Segment Start: Extracted data
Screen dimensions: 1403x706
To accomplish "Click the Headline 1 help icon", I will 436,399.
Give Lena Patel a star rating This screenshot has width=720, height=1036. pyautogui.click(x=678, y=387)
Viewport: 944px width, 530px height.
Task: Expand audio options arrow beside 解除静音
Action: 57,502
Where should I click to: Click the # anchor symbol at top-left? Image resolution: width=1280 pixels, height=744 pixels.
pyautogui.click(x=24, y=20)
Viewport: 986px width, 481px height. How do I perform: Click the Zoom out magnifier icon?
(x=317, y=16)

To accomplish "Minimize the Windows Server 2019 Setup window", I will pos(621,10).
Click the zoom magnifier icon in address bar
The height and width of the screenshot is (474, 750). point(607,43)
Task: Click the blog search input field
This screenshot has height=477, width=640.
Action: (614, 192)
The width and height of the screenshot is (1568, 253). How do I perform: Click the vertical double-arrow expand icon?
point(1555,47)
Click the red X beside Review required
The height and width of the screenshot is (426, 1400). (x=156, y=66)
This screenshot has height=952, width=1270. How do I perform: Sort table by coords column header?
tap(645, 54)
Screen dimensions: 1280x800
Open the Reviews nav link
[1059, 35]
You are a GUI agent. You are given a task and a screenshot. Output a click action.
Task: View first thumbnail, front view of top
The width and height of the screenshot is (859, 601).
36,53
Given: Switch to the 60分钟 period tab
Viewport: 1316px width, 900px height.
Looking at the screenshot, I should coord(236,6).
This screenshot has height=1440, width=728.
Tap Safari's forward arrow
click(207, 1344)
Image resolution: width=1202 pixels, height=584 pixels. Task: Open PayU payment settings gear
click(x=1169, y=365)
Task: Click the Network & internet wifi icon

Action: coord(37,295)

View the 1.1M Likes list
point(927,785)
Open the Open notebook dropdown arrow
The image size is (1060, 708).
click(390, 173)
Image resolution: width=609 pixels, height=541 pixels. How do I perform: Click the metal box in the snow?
Segment End: Extracted data
What to do
Return, from the entries, each line that holds "accomplish".

Written response
To accomplish "Click the Headline 1 help icon", I will 436,399.
To accomplish "Minimize the Windows Server 2019 Setup window", I will pos(621,10).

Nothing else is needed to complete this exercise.